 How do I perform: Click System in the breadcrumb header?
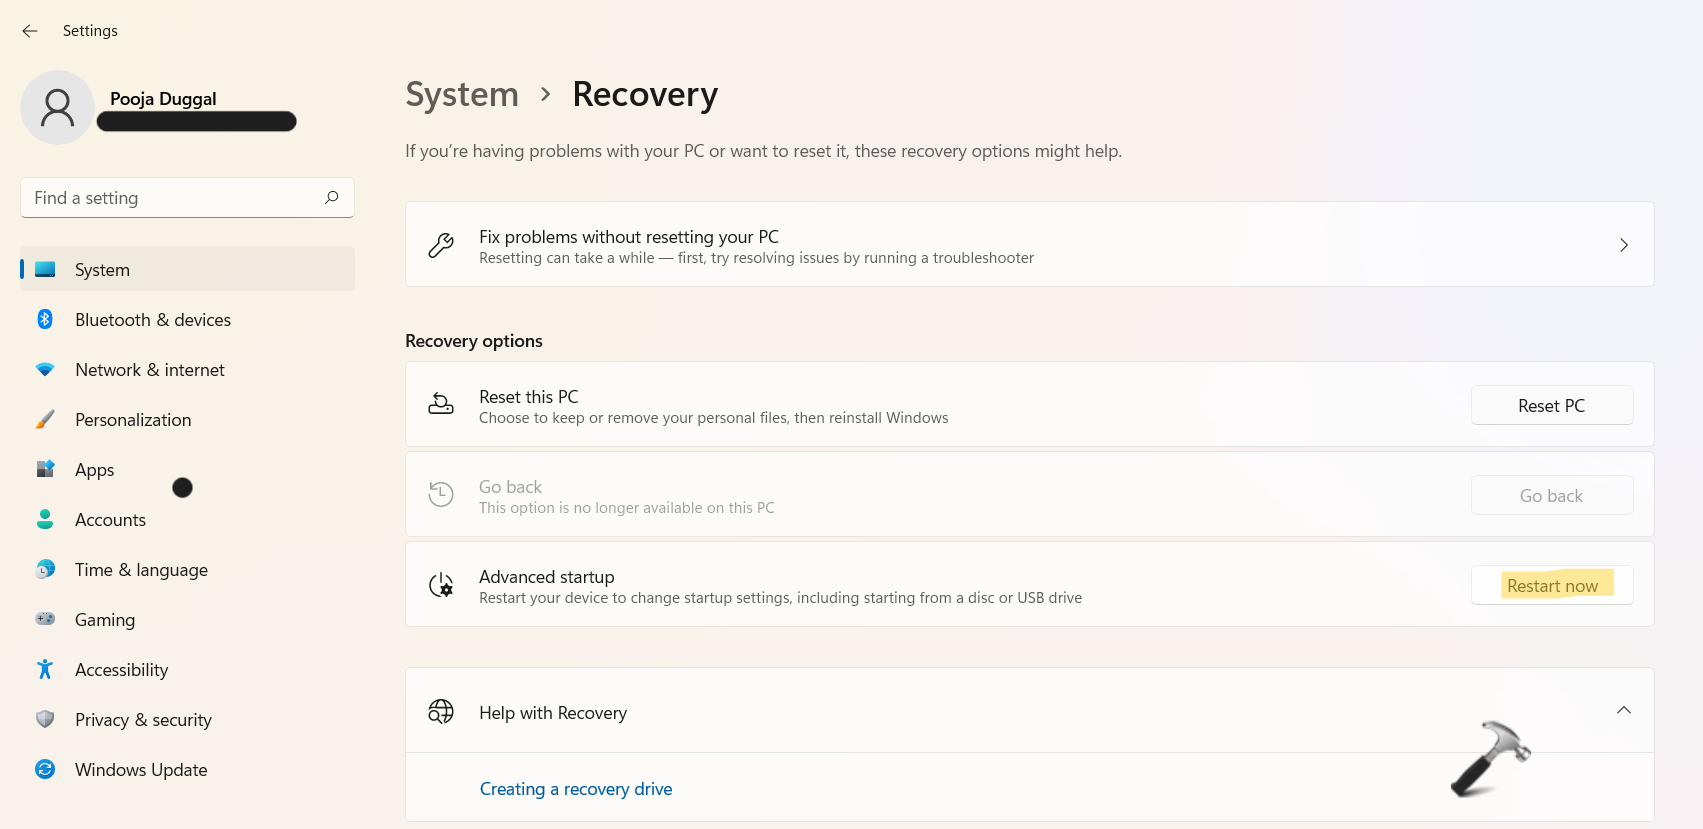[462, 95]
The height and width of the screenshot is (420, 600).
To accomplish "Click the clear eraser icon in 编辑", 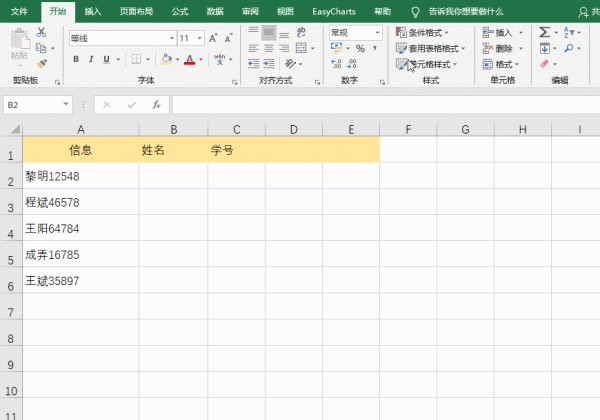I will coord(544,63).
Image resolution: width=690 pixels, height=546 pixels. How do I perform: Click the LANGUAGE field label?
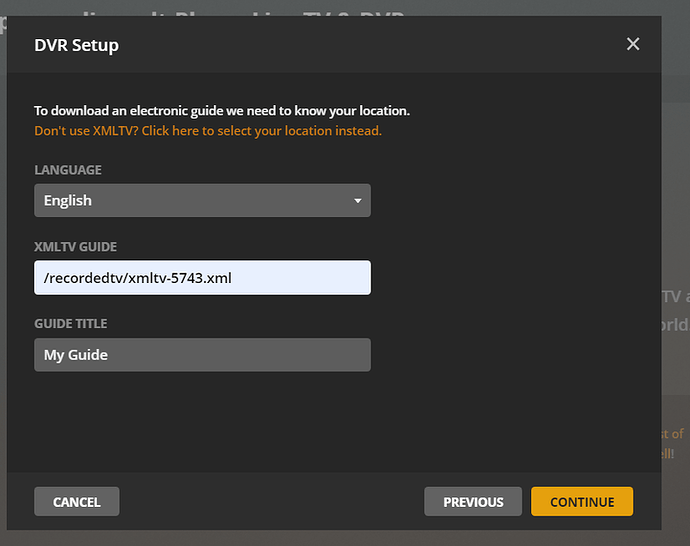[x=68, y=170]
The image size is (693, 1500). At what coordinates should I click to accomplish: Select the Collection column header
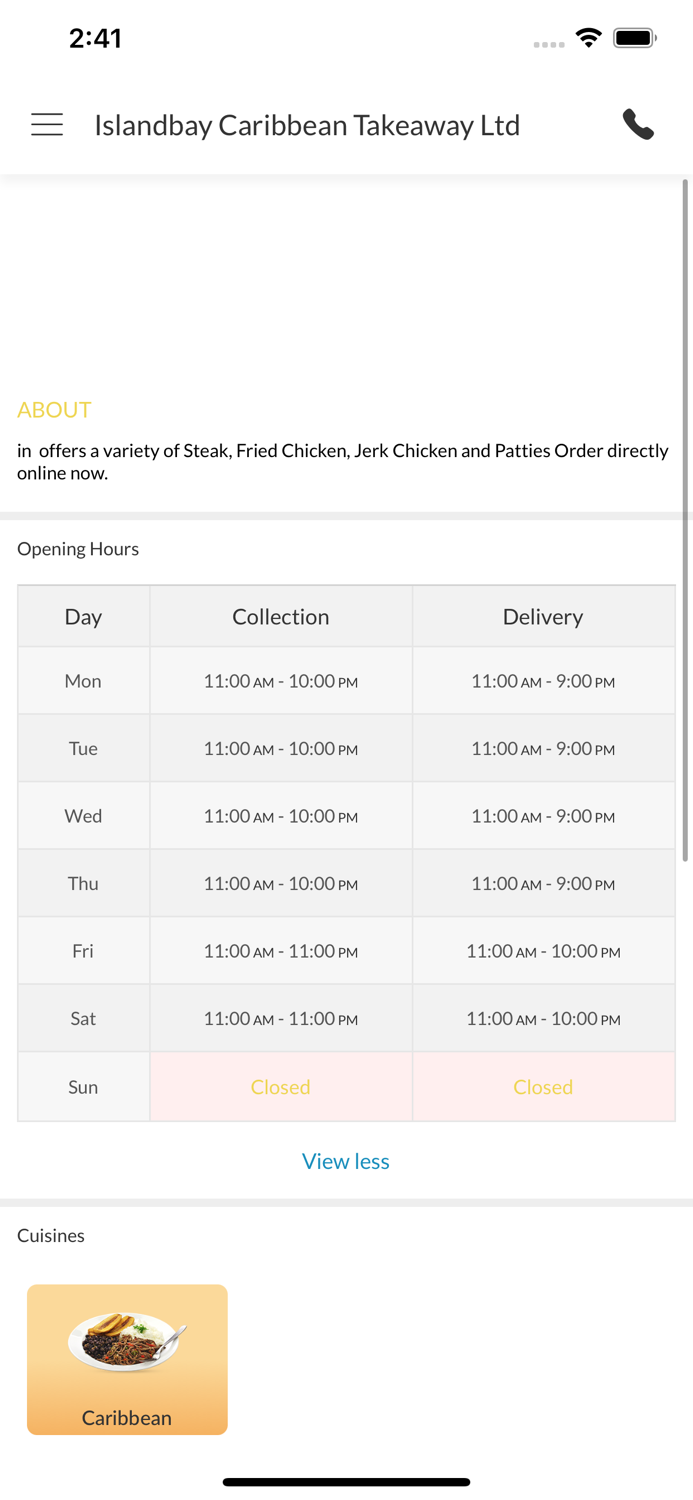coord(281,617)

— REQUIREMENT —
Each line from the one containing "Image resolution: width=690" through the last line above should be retyped exactly, and no other line. Any picture is to be left out.

— ANSWER AREA —
Image resolution: width=690 pixels, height=546 pixels. How do I perform: Click the LANGUAGE field label?
[x=68, y=170]
The image size is (693, 1500). At what coordinates should I click to accomplish: Select the Collection column header
coord(281,617)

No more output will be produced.